Quem me conhece sabe que é meu hábito andar por aí com o
calçado desapertado. Não é de agora - os hábitos de infância são, em geral,
bons de manter. Assim andando, vou sendo
avisado por quem passa ou vê passar para o facto, como se ele fosse qualquer
coisa importante. Dirá o leitor que a cordialidade dos transeuntes contrasta
com o meu próprio desmazelo. Não me parece, admitindo discordâncias neste ponto
absolutamente irrelevante. O que de interessante há nisto é a extraordinária amostra
de solicitude das gentes que podemos observar. Observemos então: é legítimo
pensar que aquele que avisa previne uma queda embaraçosa para o sujeito
desatado. Haverá um risco diminuído pela acção do observador, em consequência. Mas
que risco há mesmo? Não creio haver relatos de situações como aquela em que
António pisa com o sapato apertado o atacador desapertado, e acto contínuo,
inclina-se para a frente, desferindo portentosa cabeçada no espantoso peito de
Bruna que, incapaz de suportar virilmente o impacto, tomba para trás batendo
com a cabeça no chão e morrendo.
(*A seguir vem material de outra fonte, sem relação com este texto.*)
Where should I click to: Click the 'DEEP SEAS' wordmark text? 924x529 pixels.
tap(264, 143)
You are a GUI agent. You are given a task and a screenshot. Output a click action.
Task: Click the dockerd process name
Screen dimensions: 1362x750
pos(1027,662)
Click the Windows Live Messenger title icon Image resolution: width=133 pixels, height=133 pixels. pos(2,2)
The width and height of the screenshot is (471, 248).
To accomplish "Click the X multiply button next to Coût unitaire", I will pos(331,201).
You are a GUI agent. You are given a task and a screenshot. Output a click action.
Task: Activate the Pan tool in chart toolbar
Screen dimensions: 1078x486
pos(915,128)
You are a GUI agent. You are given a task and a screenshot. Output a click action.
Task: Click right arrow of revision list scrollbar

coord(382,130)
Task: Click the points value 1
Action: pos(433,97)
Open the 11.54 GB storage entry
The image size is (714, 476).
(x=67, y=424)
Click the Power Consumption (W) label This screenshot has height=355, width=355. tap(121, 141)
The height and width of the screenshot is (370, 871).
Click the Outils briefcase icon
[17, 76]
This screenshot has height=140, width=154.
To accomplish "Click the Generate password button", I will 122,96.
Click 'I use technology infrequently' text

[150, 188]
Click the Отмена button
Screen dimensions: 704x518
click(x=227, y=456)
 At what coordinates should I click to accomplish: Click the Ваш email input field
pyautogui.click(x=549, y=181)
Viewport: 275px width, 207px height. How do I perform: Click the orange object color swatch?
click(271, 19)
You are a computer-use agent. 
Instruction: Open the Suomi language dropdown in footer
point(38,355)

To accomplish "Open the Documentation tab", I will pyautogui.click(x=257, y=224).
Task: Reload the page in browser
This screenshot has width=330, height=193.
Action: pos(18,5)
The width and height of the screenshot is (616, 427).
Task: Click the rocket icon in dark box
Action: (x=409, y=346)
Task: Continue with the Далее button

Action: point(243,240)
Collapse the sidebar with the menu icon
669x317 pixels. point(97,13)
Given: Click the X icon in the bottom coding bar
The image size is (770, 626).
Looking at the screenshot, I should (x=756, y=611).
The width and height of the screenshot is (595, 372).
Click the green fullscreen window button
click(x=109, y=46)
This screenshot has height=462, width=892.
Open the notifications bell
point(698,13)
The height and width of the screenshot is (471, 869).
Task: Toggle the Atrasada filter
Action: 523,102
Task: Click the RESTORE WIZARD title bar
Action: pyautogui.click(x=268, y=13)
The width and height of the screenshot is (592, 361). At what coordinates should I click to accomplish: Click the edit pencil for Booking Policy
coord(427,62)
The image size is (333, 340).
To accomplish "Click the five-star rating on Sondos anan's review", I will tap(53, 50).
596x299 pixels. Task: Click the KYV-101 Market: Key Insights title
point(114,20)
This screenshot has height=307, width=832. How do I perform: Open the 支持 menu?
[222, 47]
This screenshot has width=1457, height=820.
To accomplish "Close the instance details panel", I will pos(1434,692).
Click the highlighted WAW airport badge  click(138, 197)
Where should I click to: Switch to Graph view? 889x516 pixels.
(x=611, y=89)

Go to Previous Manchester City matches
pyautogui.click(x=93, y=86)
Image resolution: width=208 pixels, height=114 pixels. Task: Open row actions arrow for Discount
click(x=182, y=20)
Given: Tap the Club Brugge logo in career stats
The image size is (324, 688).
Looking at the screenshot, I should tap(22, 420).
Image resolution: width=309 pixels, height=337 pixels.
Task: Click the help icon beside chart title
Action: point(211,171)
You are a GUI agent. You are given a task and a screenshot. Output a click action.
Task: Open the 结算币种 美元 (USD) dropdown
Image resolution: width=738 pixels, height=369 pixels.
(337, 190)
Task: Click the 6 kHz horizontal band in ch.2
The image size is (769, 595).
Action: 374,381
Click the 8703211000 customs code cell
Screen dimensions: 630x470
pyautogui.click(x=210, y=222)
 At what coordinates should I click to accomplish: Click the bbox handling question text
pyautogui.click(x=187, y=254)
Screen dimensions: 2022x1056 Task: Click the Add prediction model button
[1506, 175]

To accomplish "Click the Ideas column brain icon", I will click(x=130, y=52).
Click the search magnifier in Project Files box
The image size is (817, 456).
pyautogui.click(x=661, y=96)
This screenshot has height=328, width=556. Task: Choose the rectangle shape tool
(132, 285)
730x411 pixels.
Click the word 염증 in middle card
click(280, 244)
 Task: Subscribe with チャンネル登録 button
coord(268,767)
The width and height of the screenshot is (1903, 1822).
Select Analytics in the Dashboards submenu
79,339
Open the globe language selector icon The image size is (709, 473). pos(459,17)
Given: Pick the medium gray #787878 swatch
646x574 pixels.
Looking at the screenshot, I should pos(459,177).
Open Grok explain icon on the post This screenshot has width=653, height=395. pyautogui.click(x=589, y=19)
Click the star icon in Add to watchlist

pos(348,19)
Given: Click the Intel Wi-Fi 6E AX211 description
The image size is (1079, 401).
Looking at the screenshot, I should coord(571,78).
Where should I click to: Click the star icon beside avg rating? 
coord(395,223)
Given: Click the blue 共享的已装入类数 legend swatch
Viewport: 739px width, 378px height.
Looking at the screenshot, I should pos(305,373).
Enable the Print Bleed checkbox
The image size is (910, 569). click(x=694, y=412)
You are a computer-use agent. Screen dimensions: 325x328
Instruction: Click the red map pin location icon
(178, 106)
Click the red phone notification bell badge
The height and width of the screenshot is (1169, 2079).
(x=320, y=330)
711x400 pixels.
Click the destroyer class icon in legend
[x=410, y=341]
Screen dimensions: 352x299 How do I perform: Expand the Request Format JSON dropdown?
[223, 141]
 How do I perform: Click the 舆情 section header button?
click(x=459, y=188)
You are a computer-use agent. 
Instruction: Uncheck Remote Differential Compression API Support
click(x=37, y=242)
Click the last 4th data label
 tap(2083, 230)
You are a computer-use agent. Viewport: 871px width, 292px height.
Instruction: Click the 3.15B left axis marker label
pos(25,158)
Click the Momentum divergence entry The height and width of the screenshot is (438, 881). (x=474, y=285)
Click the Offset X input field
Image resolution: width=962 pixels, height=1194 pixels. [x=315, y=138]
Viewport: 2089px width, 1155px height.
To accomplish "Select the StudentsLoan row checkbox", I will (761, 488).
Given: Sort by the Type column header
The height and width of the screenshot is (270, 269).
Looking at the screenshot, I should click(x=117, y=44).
Ora, o que com isto pretendo provar é que o
aviso visa, essencialmente, proteger o destinatário do mesmo. Portanto, a acção
solícita é altruísta. Tenho para mim que o altruísmo é bom e que será tanto melhor
quanto mais importante for o fim com que é praticado. Claro que existem
diferentes perspectivas sobre a importância do fim: a minha e a de quem me
avisa - eu, ser pouco dado a apertos, tendo a achar que é desproporcionado o
altruísmo que é dedicado a um atacador; a verdade é que a realidade obriga-me a
constatar que esta minha opinião é claramente minoritária. Não é que seja algo
desprezível, embora às tantas incomode. O que eu gostava mesmo é que se tomasse
consciência da magnitude deste nosso costume bem como da inconsequência
ontológica do sapato desapertado em via pública. Estaria então dado o primeiro
passo para civilizar um pouco a malta da metrópole no que toca à interacção
social. Eis o egoísmo como supremo altruísmo, no fim de contas.